(Text and element pointing listing)
__________________________________________________
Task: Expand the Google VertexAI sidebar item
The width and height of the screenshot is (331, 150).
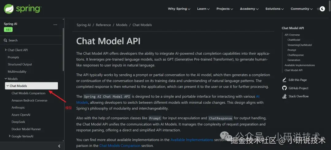Action: click(10, 136)
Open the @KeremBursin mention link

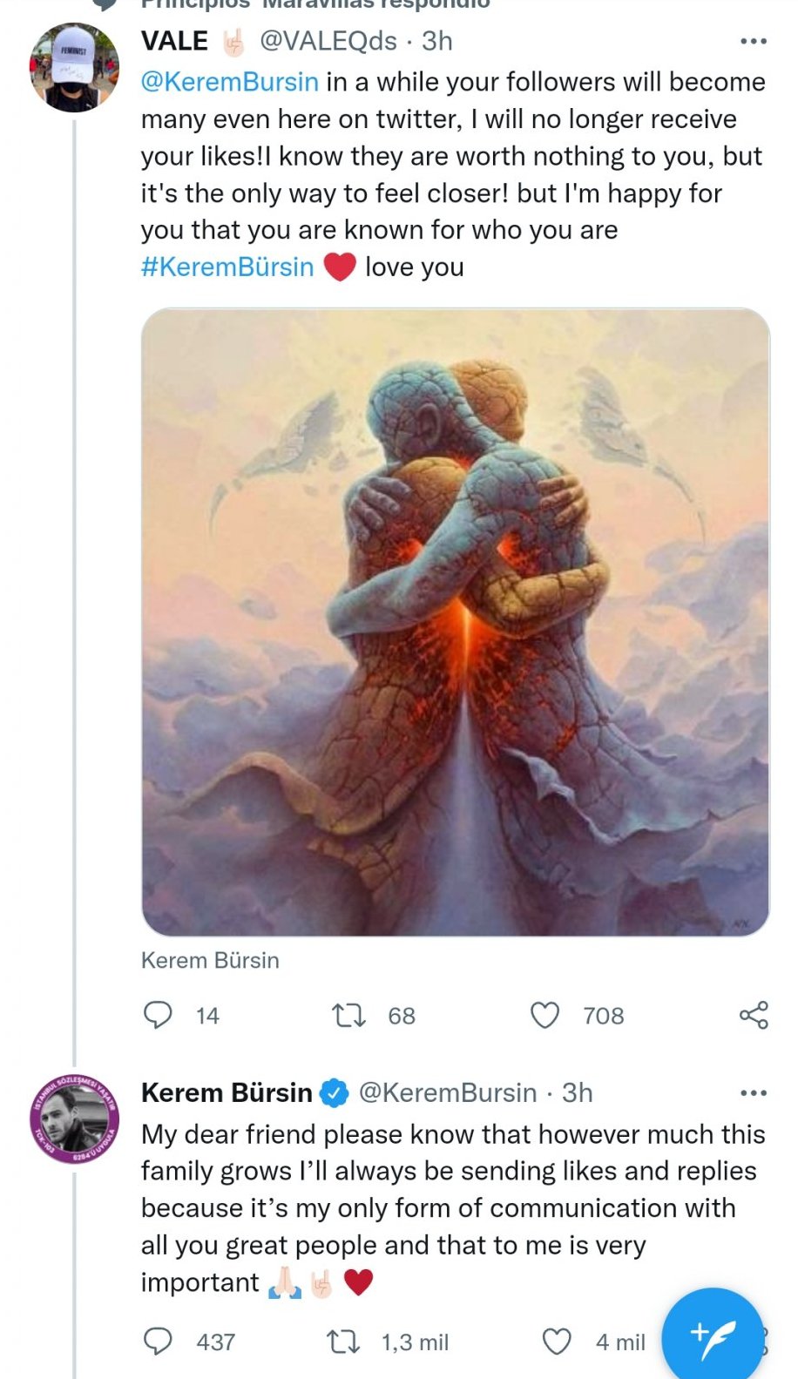(230, 82)
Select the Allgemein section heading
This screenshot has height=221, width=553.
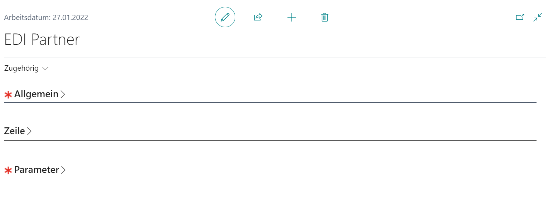pyautogui.click(x=36, y=94)
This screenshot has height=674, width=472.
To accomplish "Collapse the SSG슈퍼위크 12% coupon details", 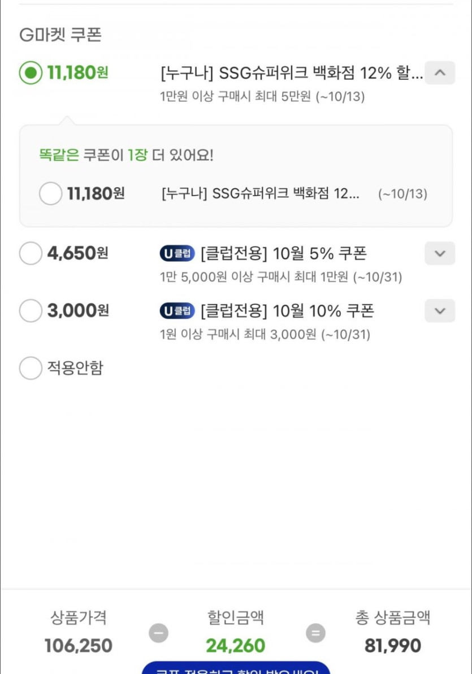I will [440, 73].
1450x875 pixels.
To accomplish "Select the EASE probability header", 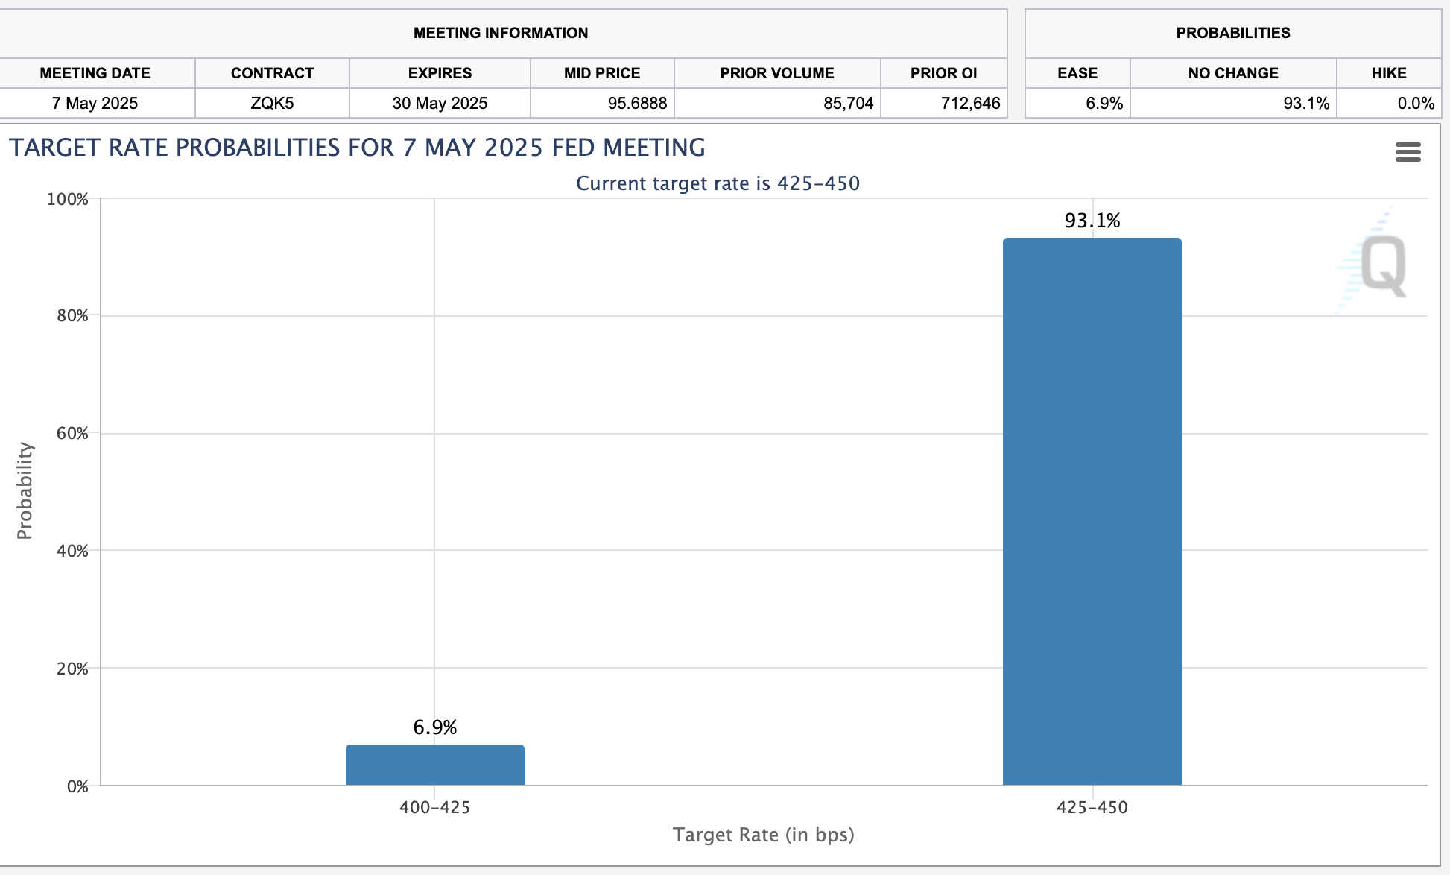I will (x=1076, y=73).
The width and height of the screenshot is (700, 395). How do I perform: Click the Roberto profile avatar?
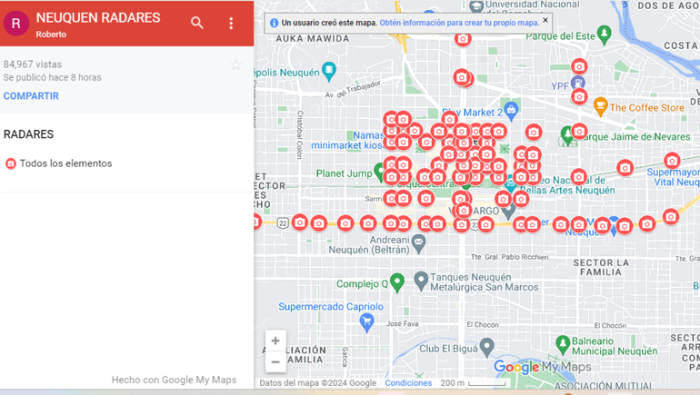point(16,24)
__________________________________________________
→ The problem: Please output the stretch of the listing from the line containing "The width and height of the screenshot is (700, 395)." through its end as a two-column CSV with the columns request and response. Give one row per request, put each value in one quoted field with line breaks replaced by spaces, and leave out the pictures.

→ Response for this exercise:
request,response
"The width and height of the screenshot is (700, 395). How do I perform: Click the Roberto profile avatar?","point(16,24)"